--- Text section Enclosed Below ---

BankThink

Labor shortage in banking will persist long after pandemic subsides

Supply chain issues and labor shortages are present in every industry — and banking is no exception. The financial services industry has suffered from labor shortages caused not only by pandemic dislocation, but by industrywide trends years in the making. Younger veterans are leaving their jobs to branch out on their own, while disenchanted junior executives are gravitating toward fintech, a booming sector that has compelled companies to outsource noncore functions.

While these trends have created new opportunities for niche service providers, it would be a mistake to think this is a flash in the pan that will soon be alleviated by the end of the pandemic or an upturn in the economic cycle.

There is a unique opportunity for technology and service providers to step in and create a new era of fintech banking services, currently being addressed by a motley constellation of providers.

That stems from an understanding that the pain points investment banks are experiencing are not only the results of the pandemic or 2021’s Great Resignation, but also from trends with roots in generational cycles and the progress of financial technology itself.

The current problem is not a minor cyclical blip. While there were 10.4 million job openings in August, a whopping 4.3 million workers quit their jobs in the United States. Although this number declined in October, hiring still dropped by 82,000. The financial services and insurance industries alone accounted for the decline with a drop of 96,000. The bottom line? No matter the size of the bank, financial institutions are dealing with retention and recruitment difficulties.

Call it a generational shift, but millennials want to be their own bosses. During the pandemic, companies laid off employees in droves, feeding an already thriving culture of side-hustles and entrepreneurship. This is especially easy to do in a career like investment banking. With years of experience under their belts, millennial investment bankers are coming of age in their careers. Since this trade is all about monetizing relationships, once these executives reach a certain level of seniority, it’s only natural for them to break away and chart a path of their own.

The labor shortage in the financial services industry can also be attributed to increasing dissatisfaction with work-life balance. COVID-19 allowed people to work remotely, and now that offices have reopened, office work no longer aligns well with how people prefer to live their lives. An overwhelming 90% of millennials want a four-day workweek, and almost half are considering quitting their jobs in the next 12 months. We hear that junior bankers have become especially disenchanted with the grueling banking industry. In an internal Goldman Sachs survey, first-year analysts with the bank shockingly characterized work conditions “inhumane,” with 100-hour workweeks, sleep deprivation and abuse from senior colleagues.

--- End of Enclosed Text section ---
--- Given information Enclosed Below ---

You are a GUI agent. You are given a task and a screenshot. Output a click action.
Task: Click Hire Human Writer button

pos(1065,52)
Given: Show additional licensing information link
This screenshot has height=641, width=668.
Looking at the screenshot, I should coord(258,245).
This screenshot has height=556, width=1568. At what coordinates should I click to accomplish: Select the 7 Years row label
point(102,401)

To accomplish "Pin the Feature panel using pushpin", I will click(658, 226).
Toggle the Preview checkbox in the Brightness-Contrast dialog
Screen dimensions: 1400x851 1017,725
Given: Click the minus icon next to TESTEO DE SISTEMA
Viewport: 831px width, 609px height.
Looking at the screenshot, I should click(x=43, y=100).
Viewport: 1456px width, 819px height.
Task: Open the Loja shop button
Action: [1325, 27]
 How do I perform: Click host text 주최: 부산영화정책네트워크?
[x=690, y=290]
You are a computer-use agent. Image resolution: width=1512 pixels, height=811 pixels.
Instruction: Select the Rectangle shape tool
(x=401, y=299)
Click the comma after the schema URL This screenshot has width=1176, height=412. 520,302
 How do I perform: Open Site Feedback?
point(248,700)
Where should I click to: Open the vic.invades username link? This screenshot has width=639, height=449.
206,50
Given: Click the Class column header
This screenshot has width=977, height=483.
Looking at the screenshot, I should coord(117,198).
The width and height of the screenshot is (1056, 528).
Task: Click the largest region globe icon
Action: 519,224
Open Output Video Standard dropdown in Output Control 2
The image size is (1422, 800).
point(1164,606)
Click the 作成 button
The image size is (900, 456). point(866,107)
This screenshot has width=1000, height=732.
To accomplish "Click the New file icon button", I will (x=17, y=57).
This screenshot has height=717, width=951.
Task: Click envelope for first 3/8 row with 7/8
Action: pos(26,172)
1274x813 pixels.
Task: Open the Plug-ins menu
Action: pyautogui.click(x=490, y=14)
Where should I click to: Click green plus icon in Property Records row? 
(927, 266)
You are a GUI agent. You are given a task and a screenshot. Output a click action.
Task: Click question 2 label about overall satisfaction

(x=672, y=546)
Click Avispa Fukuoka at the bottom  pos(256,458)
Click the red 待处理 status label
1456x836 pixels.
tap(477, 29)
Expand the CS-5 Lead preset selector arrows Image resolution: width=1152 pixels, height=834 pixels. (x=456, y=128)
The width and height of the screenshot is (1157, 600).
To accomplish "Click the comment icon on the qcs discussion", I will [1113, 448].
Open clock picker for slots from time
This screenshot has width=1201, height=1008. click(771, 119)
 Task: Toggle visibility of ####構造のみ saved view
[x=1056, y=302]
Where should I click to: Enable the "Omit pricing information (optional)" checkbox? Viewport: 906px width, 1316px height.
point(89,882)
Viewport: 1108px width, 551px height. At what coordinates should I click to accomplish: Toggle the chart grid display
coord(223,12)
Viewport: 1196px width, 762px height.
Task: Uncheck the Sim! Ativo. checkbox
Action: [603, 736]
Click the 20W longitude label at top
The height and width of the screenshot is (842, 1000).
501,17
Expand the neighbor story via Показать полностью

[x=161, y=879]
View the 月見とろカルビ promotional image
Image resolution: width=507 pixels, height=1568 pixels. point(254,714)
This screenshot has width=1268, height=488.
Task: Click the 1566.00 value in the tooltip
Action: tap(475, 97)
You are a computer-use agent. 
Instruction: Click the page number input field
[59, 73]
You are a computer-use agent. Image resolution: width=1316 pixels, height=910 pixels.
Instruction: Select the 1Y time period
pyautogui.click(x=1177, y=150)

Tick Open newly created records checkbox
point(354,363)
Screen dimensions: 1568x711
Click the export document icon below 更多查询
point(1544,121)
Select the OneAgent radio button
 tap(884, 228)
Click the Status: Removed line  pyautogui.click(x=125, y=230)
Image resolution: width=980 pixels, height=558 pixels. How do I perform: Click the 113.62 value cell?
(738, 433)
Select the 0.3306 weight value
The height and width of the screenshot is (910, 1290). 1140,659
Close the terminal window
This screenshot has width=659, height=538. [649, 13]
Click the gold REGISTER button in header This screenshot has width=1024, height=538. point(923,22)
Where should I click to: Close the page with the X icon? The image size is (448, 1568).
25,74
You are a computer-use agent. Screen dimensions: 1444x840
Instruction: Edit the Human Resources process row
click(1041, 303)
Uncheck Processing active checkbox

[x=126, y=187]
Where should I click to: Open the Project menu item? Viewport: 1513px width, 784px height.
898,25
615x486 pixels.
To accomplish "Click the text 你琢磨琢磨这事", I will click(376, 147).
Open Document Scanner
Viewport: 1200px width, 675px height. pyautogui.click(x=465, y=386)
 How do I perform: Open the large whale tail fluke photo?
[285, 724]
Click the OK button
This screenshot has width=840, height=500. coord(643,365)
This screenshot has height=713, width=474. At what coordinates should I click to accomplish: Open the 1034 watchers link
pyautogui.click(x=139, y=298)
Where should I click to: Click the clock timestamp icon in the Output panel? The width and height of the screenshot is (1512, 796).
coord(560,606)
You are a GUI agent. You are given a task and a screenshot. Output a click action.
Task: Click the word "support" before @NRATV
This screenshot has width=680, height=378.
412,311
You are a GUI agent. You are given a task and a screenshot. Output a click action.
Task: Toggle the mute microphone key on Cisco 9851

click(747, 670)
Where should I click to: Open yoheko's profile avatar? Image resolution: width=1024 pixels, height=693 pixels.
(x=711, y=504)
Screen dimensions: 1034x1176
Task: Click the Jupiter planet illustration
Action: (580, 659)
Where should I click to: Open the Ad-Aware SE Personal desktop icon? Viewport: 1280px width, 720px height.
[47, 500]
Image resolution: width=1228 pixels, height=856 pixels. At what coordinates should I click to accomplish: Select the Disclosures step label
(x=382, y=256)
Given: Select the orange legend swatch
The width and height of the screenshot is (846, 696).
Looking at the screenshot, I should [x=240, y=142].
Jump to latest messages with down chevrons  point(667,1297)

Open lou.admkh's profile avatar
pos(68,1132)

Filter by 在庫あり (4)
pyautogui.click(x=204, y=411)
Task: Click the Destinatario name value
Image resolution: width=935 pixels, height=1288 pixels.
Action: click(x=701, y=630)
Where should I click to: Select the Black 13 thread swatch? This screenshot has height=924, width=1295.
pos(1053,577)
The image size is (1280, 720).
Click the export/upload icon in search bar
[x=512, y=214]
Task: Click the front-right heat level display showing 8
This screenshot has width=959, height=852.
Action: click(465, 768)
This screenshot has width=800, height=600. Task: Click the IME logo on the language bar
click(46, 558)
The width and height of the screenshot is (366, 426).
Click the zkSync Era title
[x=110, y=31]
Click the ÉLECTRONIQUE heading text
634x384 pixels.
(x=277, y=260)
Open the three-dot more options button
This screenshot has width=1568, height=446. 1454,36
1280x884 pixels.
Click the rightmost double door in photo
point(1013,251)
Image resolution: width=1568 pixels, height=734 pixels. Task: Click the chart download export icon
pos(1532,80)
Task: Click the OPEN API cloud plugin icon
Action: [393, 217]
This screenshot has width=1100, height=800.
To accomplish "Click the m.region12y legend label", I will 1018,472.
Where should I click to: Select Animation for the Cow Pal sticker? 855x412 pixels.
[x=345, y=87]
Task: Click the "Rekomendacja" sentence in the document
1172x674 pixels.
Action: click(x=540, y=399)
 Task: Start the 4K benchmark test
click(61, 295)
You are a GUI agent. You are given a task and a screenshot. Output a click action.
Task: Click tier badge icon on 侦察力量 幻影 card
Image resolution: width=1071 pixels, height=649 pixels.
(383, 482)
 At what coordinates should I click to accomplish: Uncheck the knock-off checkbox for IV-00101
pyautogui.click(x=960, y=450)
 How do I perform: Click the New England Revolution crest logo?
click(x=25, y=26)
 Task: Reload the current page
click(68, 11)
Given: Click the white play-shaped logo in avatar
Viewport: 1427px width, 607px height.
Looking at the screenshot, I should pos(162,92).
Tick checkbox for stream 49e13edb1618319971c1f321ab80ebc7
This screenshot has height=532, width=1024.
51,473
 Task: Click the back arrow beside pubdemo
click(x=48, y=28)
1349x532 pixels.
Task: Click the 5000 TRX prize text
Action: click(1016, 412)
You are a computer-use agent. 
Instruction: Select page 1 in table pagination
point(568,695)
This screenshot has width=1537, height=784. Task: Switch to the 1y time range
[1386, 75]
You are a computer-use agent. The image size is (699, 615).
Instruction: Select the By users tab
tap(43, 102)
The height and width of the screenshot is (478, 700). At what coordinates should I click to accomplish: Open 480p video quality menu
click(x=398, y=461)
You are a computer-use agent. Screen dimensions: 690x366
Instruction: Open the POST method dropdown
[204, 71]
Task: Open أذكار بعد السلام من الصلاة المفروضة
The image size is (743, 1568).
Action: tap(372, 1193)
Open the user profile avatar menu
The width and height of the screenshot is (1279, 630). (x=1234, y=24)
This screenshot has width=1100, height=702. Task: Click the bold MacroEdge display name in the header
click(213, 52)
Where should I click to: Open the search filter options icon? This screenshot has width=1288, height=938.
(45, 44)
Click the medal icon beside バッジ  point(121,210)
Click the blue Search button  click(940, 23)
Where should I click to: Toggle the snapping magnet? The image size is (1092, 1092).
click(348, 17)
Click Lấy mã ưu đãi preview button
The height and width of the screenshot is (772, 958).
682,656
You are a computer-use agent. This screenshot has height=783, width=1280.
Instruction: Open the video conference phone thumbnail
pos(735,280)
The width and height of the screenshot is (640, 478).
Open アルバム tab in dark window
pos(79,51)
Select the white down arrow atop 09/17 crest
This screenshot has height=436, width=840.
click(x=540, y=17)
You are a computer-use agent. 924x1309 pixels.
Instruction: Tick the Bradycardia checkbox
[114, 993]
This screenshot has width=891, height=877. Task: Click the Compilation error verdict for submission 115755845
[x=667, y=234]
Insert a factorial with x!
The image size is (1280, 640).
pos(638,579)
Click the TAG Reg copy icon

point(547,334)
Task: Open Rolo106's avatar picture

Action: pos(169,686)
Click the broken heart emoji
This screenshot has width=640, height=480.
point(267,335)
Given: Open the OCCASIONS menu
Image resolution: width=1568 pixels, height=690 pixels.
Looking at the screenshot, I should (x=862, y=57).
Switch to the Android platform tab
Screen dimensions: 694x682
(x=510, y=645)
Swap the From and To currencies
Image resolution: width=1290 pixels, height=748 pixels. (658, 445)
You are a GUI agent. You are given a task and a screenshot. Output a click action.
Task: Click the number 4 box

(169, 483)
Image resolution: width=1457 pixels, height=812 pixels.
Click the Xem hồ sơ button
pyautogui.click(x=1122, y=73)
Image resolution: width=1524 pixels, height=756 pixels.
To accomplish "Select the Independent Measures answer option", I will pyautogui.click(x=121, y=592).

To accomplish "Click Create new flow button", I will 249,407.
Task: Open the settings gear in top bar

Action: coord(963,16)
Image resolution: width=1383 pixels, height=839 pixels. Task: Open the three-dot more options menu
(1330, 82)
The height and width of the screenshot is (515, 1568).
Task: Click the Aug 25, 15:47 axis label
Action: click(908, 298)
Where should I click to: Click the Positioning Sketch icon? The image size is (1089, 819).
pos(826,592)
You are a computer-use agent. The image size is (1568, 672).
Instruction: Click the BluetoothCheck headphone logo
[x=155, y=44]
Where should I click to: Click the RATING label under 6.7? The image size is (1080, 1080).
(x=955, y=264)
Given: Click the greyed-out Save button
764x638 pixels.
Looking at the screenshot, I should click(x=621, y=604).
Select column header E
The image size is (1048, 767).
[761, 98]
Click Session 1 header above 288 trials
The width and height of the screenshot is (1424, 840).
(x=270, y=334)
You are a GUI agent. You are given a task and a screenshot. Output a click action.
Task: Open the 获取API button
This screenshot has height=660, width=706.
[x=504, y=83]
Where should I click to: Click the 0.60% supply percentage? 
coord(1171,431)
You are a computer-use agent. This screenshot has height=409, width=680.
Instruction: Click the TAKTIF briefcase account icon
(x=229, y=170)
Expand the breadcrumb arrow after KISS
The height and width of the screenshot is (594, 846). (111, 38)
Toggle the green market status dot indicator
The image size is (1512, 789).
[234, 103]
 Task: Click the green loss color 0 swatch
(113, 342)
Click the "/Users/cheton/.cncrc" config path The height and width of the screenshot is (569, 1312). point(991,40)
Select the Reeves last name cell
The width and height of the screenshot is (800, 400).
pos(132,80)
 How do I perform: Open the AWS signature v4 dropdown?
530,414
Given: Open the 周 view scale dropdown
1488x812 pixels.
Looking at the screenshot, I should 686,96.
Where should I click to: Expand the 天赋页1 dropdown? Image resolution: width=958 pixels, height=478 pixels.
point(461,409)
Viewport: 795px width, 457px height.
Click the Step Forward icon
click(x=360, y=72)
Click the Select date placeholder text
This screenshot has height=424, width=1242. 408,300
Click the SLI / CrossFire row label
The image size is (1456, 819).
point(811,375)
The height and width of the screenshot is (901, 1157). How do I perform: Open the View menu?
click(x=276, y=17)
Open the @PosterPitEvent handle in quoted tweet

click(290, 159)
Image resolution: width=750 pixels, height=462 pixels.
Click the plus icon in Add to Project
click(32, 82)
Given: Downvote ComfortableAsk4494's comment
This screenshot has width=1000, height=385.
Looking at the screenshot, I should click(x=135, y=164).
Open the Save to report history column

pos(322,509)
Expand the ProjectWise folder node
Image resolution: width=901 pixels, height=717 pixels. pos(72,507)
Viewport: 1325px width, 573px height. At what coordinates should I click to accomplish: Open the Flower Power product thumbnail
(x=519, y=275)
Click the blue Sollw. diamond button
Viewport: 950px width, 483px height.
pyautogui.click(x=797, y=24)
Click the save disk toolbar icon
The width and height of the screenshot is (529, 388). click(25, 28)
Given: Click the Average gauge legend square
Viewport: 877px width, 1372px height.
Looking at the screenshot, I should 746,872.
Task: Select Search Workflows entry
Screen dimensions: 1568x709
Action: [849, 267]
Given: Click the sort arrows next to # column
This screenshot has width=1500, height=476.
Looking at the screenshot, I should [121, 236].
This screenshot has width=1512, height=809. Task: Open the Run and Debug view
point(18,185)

--- End of Enclosed Given information ---

:: Task list ::
1: Write out the passage of the article on the banking labor shortage between "That stems from" and "financial technology itself.", inclusive.
2: According to the article on the banking labor shortage, what share of millennials want a four-day workweek?
The records have no connection to the article on the banking labor shortage.

:: Outputs by task ::
1:
That stems from an understanding that the pain points investment banks are experiencing are not only the results of the pandemic or 2021’s Great Resignation, but also from trends with roots in generational cycles and the progress of financial technology itself.

2: 90%